Scholarship created in slain Aggie’s honor

The 2009 Senior Class in conjunction with the Mu Psi Chapter of Omega Psi Phi Fraternity, Incorporated, and on behalf of the Hayle family, is establishing an endowed scholarship to be awarded to “deserving and qualified” students in honor of slain Aggie Dennis Hayle.

“The purpose for the endowment and the scholarship is to reflect Dennis’ heart,” said Dominique Donaldson, a senior economics major and Vice-President of the Senior Class. “He had a passion for helping people and encouraging children to go to school, despite what circumstances they came from at home. Dennis contributed so much. He truly loved the university.”

Hayle, a 22-year old senior political science and criminal justice major at A&T and native of Hempstead, N.Y., was shot and killed on January 25th at 805 Homeland in the Campus Courtyard Apartment complex.

The gentleman who was known for his vibrant character and school spirit was also a Spring 2008 initiate into the Mu Psi Chapter of Omega Psi Phi Fraternity, Incorporated, as well as a member of the Model United Nations.

A minimum requirement of $25,000 must be raised by the senior class in order to endow the scholarship. That amount would then be eligible to have the funds matched by the university reaching a total of $50,000.

The significance of an endowment is that the scholarship will continue until the funds of the scholarship are depleted or A&T ceases to exist as a university.

The Senior Class is at roughly between $14,000 and $16,000 committed, according to Senior Class President Gerard Wheeler.

All parties involved are working closely with Stephanie Hayle, Dennis’ mother, who is specifically in charge of constructing the criteria for the scholarship.

Although their will be academic standards for students to receive the scholarship, she wants the majority of it to be based around character – something that her son is remembered for so fondly.

“We’ve decided to do the Dennis Hayle Scholarship as our gift for the senior class,” said Gerard Wheeler, senior psychology major and Senior Class President.

“Next year a recipient will receive it for, what we’re still determining as, their whole first year free or it will be money towards their education.

 We told Omega Psi Phi what we wanted as our senior gift and they decided to put on a ball to help raise the money to go towards it to help us get the money before graduation.”

The Dennis Hayle Scholarship Ball is the first official event for Senior Week, which has been dubbed Dennis Hayle Week by the Senior Class in his honor.

The Ball will take place in the Memorial Student Union at 7 p.m. on April 27. The dress code is formal, but the main focus is raising money toward the scholarship. There will also be a Senior Night on Tuesday, and a Fashion Show on Thursday Night at the Carolina Theater. For the entire week organizations around campus are giving donations. 

The quickest way for the Mu Psi Chapter to gain revenue toward the scholarship was through stepshows. Hayle’s “bruh’s” competed in a seven week, five cities tour doing step shows and won all but one. 

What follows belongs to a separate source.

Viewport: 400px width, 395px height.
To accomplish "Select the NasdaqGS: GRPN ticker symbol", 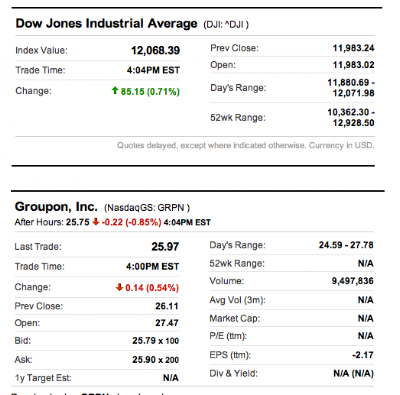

According to members of Mu Psi, chapters up and down the east coast are sending money toward the scholarship. Other chapter’s have been throwing parties and giving portions of the proceeds or all of the proceeds to Mu Psi for the scholarship. 

The Greek organizations on the campus of A&T have been equally supportive of the cause. 

“There have been different events that have gone on campus as well,” said Anthony Stevens, junior international affairs and business management double major and member of the Mu Psi Chapter of Omega Psi Phi Fraternity, Inc.  

“Chapters like the Eta Chapter of Phi Beta Sigma and the Alpha Phi Chapter of Alpha Kappa Alpha have donated those funds to the scholarship.  

“So, from a student standpoint I’m very proud and, actually extremely humbled, to see the determination the students have had to help us raise the money for the scholarship.” 

 “Dennis use to always say, ‘there’s nothing better than helping your community,'” said Wheeler. “That’s what he loved to do. He loved to help people. He loved to be their need. “And if we can help take the burden off of someone, or help a single-parent help their child through college, that’s all Dennis wanted to do.”